P finished harvest for this year last Tuesday. Last night one of the neighbours fighting the fire told him that his header had broken down and didn’t look likely to be fixed for quite a while. He faced the prospect of not finishing his harvest until the new year. Today P is back on his header, going around that neighbour’s paddocks, taking off his crop for him. It’s what you do. True Blue.

Now here's a little more True Blue Aussie Country -

6 comments:

Rena said...

Glad to hear it got put out, especially this time of year. Did you take that picture? It reminds me of Montana. I've heard Aussies say Montana reminds them of Oz too.
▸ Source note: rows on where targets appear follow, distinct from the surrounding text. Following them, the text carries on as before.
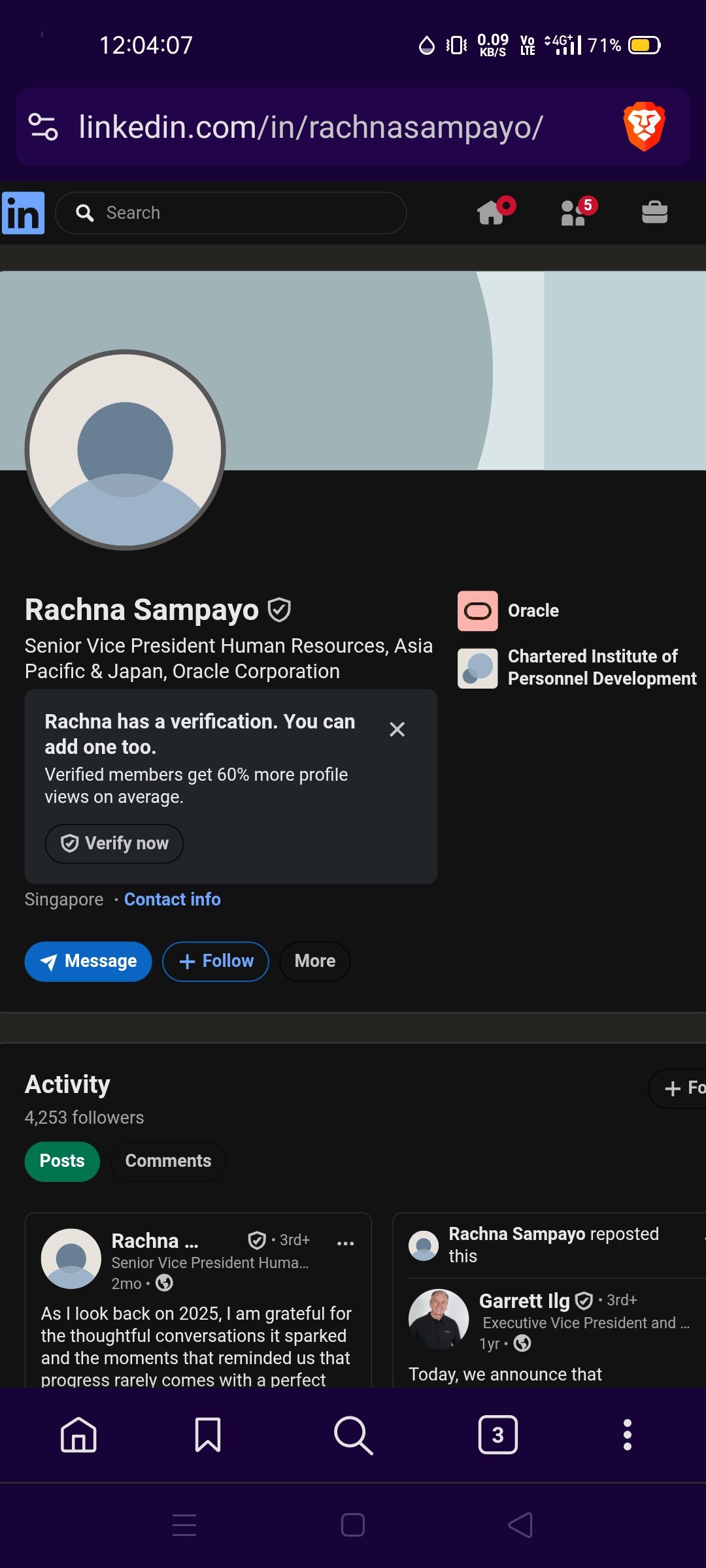Tap the LinkedIn logo icon
The width and height of the screenshot is (706, 1568).
pos(24,213)
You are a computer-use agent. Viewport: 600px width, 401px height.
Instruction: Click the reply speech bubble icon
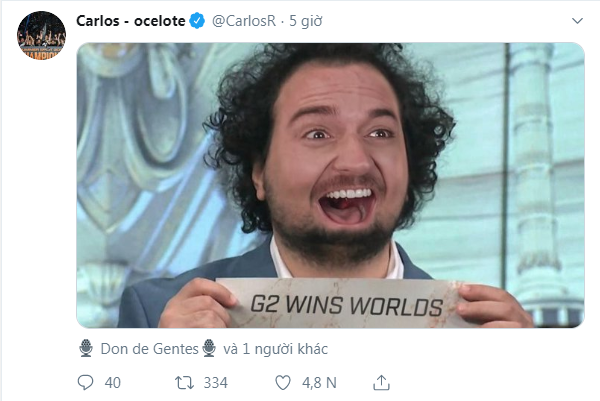coord(85,382)
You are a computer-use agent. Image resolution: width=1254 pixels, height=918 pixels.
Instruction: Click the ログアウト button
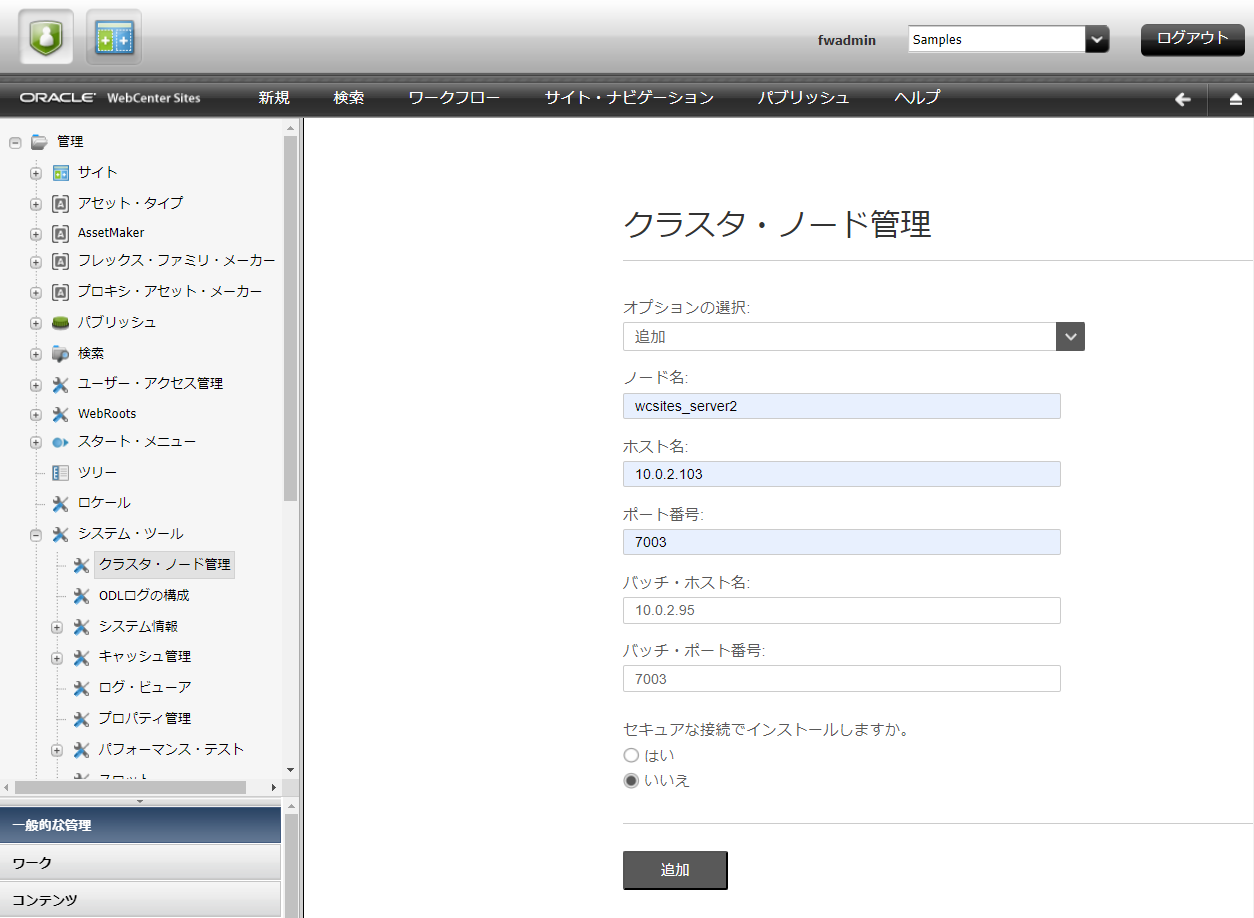pyautogui.click(x=1192, y=39)
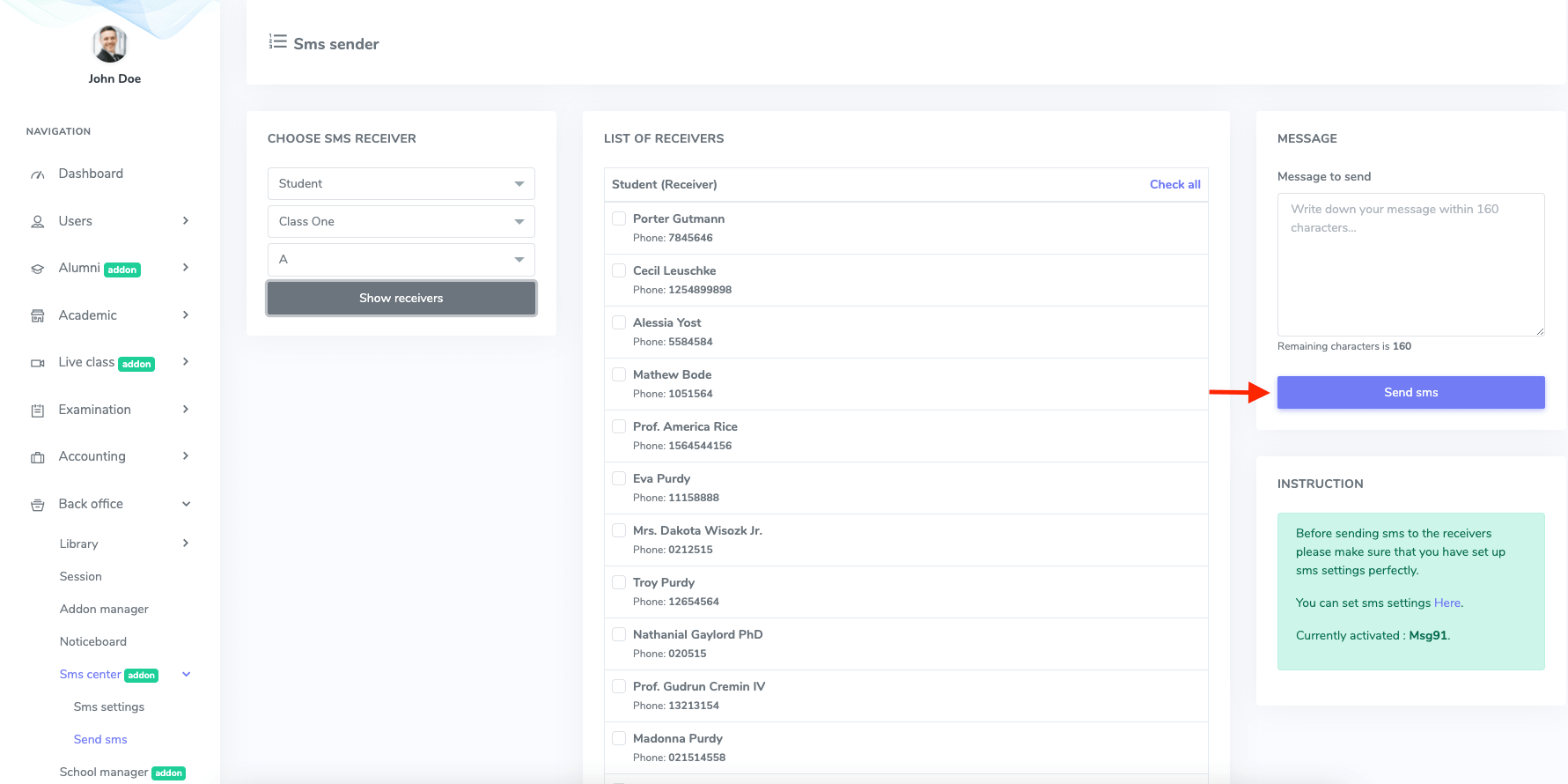Viewport: 1568px width, 784px height.
Task: Click the Back office basket icon
Action: pyautogui.click(x=38, y=505)
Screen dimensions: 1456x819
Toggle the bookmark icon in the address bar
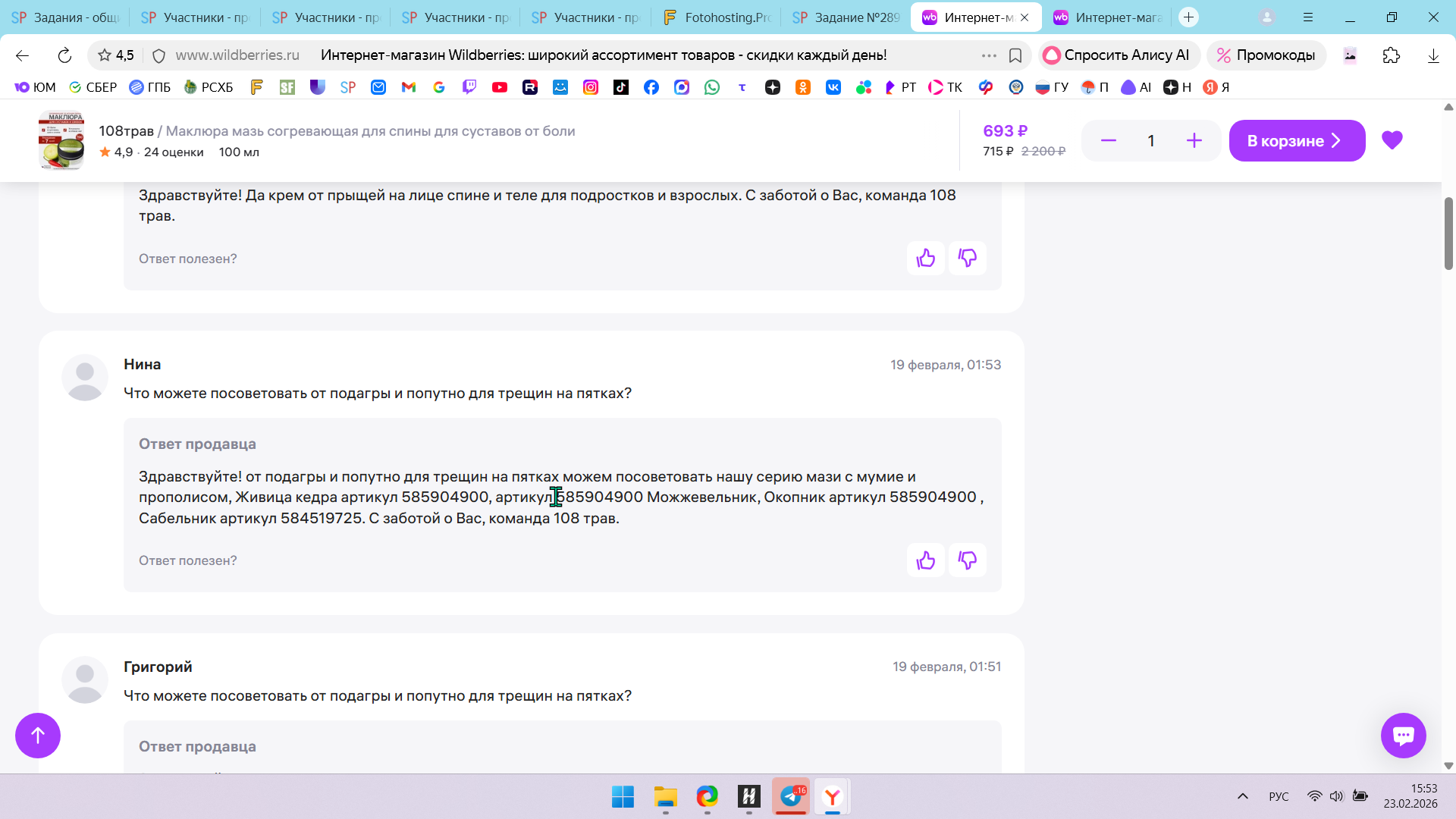1015,55
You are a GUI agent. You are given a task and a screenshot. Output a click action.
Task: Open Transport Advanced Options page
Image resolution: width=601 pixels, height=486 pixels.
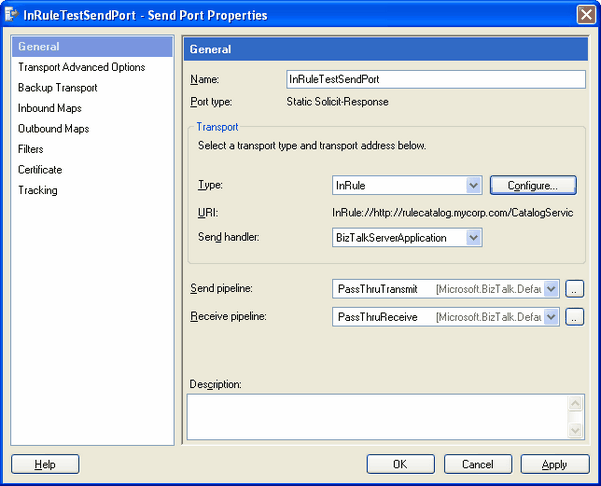81,67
I live in a valley surrounded by mountain ranges, but as soon as you start driving away, it looks a lot like your picture, especially with the wheat fields and rolling open lands. I'm surrounded by pine trees and mountains, so sometimes I forget how much of Montana is prairie land.

Luc2 said...

It's really that sense of community that is mostly lacking in modern-day society. Today's society is influenced by the principles of the French Revolution (Liberté, égalité, fraternité), but people seem to be focused on their own equal opportunities, at the cost of a sense of brotherhood.
My father was raised in a kibbutz in Israel, where the socialist system curbed many freedoms, but did have a strong sense of community. Today, the kbbutz is liberalized, and the sense of brotherhood has decreased rapidly.
Nice story, Kate.

Kate said...

Rena, P took the photo and yes it is taken on our farm. In winter, when it's lush green, I'm told it looks just like the south of England!

I agree entirely Luc, which is why I wouldn't live in the city for all the money in the world. The 'Me' society is why the financial world is in the state it's in at the moment.

C.R. Evers said...

Wow! HOw scary. So glad you are ok!

Brenda said...

Farmers from all over the world must be just like this...When the barn burned down on Hub's family farm, other farmers came from all over the county to make sure they had enough feed for the cows and to lend a hand any way they could...

It was an amazing thing to see...

I'm glad you guys were able to get things under control before too much damage could be done...Hugs...

Jane Smith said...

SO glad you got the fire under control: it's a scary thing. And your photo of your farm is gorgeous: I can see how it might look like southern England when it's green.